As @maleadt mentioned in JuliaGPU/Metal.jl#422.

I re-open a new issue here.

The current LinearAlgebra.kron only supports for CuArray, and the other GPUArray uses scalar indexing.

Also, the methods for Kronecker producting Transpose{T,<:AbstractGPUArray} or Adjoint{T,<:AbstractGPUArray} are missing.

The text was updated successfully, but these errors were encountered:

ytdHuang · 2024-09-19T08:14:02Z

@maleadt
You mentioned about just copying the implementation in CUDA.jl and paste it here.

Do you mean something like the following @@ ?

I just changed CuMatrix to AbstractGPUMatrix, but what about the kernel = @cuda stuff ?

Sorry that I'm not so familiar with the development of GPU codes...

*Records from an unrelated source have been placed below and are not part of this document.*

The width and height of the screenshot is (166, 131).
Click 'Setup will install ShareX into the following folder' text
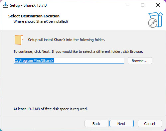coord(67,40)
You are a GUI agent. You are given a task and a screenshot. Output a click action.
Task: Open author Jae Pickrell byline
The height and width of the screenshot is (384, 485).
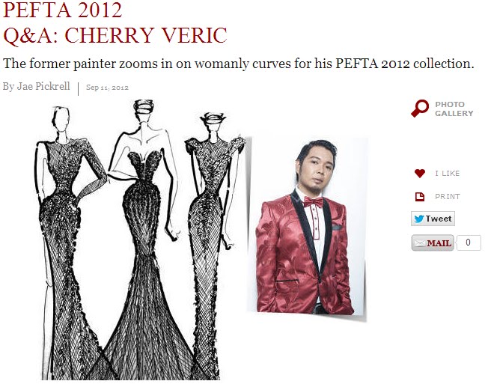click(x=37, y=86)
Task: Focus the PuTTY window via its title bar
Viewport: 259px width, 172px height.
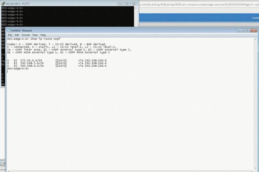Action: 64,4
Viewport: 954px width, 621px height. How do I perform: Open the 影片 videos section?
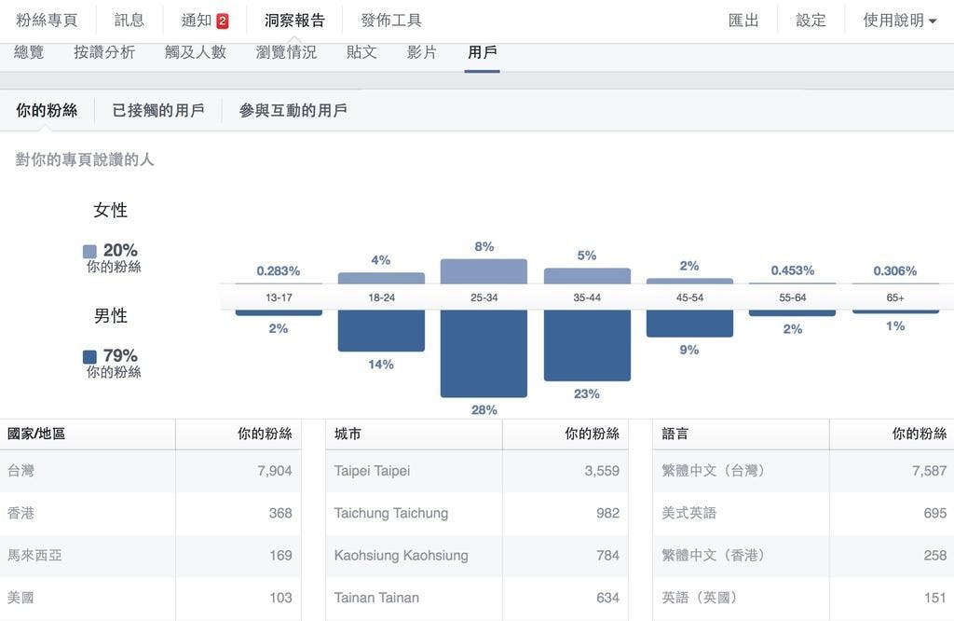click(x=422, y=52)
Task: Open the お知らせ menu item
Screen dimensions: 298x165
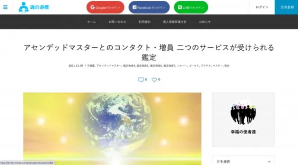Action: (205, 22)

function LinearAlgebra.kron!(C::AbstractGPUMatrix{TC}, A::AbstractGPUMatrix{TA}, B::AbstractGPUMatrix{TB}) where {TA,TB,TC}

    function _kron_mat_kernelA!(C, A, B, m, n, p, q)
        index_i = (blockIdx().x - 1) * blockDim().x + threadIdx().x
        index_j = (blockIdx().y - 1) * blockDim().y + threadIdx().y

        stride_i = blockDim().x * gridDim().x
        stride_j = blockDim().y * gridDim().y

        index_i > m && return
        index_j > n && return

        for i in index_i:stride_i:m
            for j in index_j:stride_j:n
                for k in 1:p
                    for l in 1:q
                        @inbounds C[(i-1)*p+k, (j-1)*q+l] = A[i,j] * B[k,l]
                    end
                end
            end
        end
        return nothing
    end

    function _kron_mat_kernelB!(C, A, B, m, n, p, q)
        index_p = (blockIdx().x - 1) * blockDim().x + threadIdx().x
        index_q = (blockIdx().y - 1) * blockDim().y + threadIdx().y

        stride_p = blockDim().x * gridDim().x
        stride_q = blockDim().y * gridDim().y

        index_p > p && return
        index_q > q && return

        for i in 1:m
            for j in 1:n
                for k in index_p:stride_p:p
                    for l in index_q:stride_q:q
                        @inbounds C[(i-1)*p+k, (j-1)*q+l] = A[i,j] * B[k,l]
                    end
                end
            end
        end
        return nothing
    end

    m, n = size(A)
    p, q = size(B)

    # Use different kernels depending on the size of the matrices
    # choosing to parallelize the matrix with the largest number of elements
    m*n >= p*q ? (kernel = @cuda launch=false _kron_mat_kernelA!(C, A, B, m, n, p, q)) :
                 (kernel = @cuda launch=false _kron_mat_kernelB!(C, A, B, m, n, p, q))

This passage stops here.